Index projection types (ALL, KEYS_ONLY, INCLUDE) in DynamoDB - Time & Space Complexity
When using DynamoDB indexes, how fast queries run depends on what data the index holds.
We want to see how the choice of projection type affects query speed as data grows.
Analyze the time complexity of querying a Global Secondary Index with different projection types.
QueryRequest queryRequest = new QueryRequest()
.withTableName("Orders")
.withIndexName("CustomerIndex")
.withKeyConditionExpression("CustomerId = :cid")
.withExpressionAttributeValues(Map.of(":cid", new AttributeValue().withS("123")));
QueryResult result = dynamoDB.query(queryRequest);
This code queries an index that projects data using ALL, KEYS_ONLY, or INCLUDE types.
Look at what happens repeatedly during the query.

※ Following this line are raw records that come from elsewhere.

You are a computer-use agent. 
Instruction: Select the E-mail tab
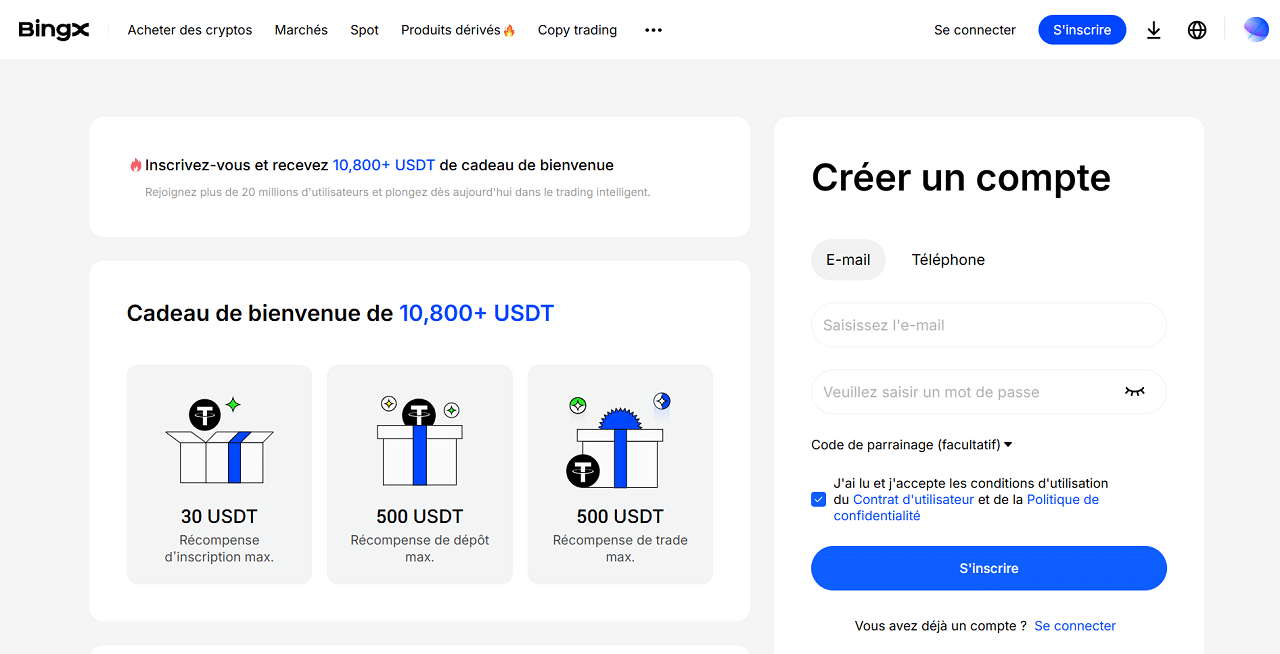click(x=848, y=260)
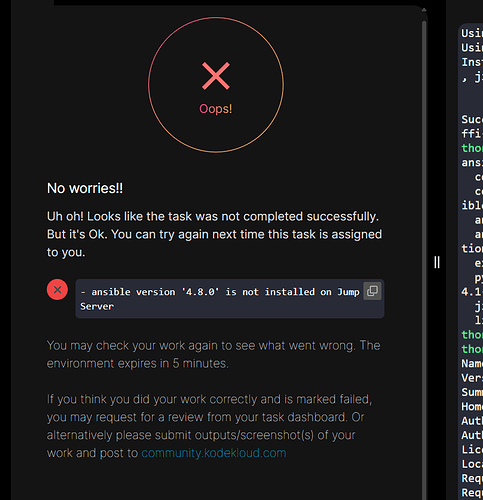This screenshot has height=500, width=483.
Task: Click the terminal line starting with "Home"
Action: (x=472, y=406)
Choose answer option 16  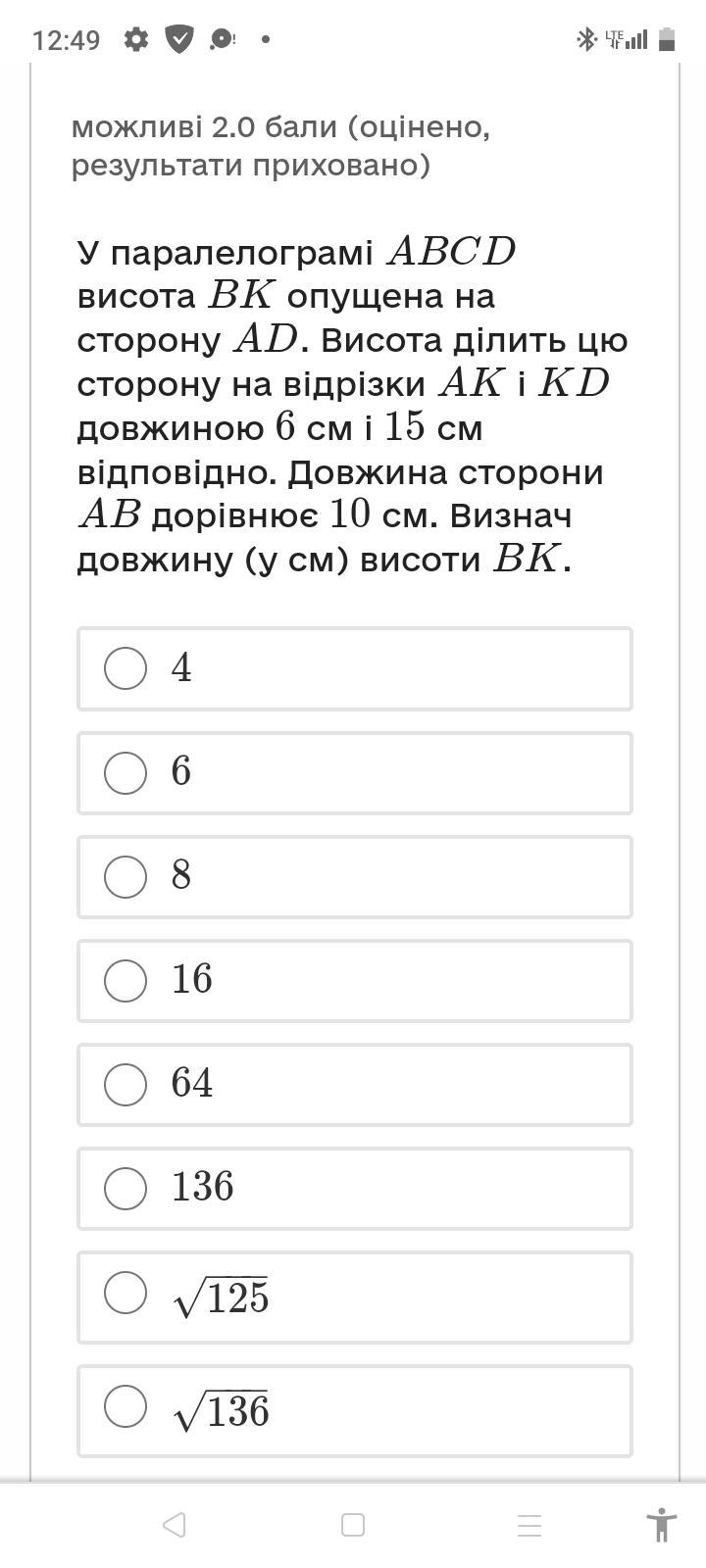[x=126, y=980]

- Primary operation: Reading each matching item's projected attributes from the index.
- How many times: Once per matching item returned by the query.
As more items match the query, more data is read from the index.
| Input Size (n) | Approx. Operations |
|---|---|
| 10 | Read 10 items with projected attributes |
| 100 | Read 100 items with projected attributes |
| 1000 | Read 1000 items with projected attributes |
Pattern observation: The time grows linearly with the number of matching items.
Time Complexity: O(n)
This means the query time grows directly with how many items the index returns.
[X] Wrong: "Choosing ALL projection always makes queries faster because all data is in the index."
[OK] Correct: Reading more data per item can slow queries, so ALL projection may increase read time compared to KEYS_ONLY or INCLUDE.
Understanding how index projection affects query speed helps you design efficient databases and answer questions about scaling data access.
"What if the index projection changed from KEYS_ONLY to INCLUDE with several attributes? How would the time complexity change when querying many items?"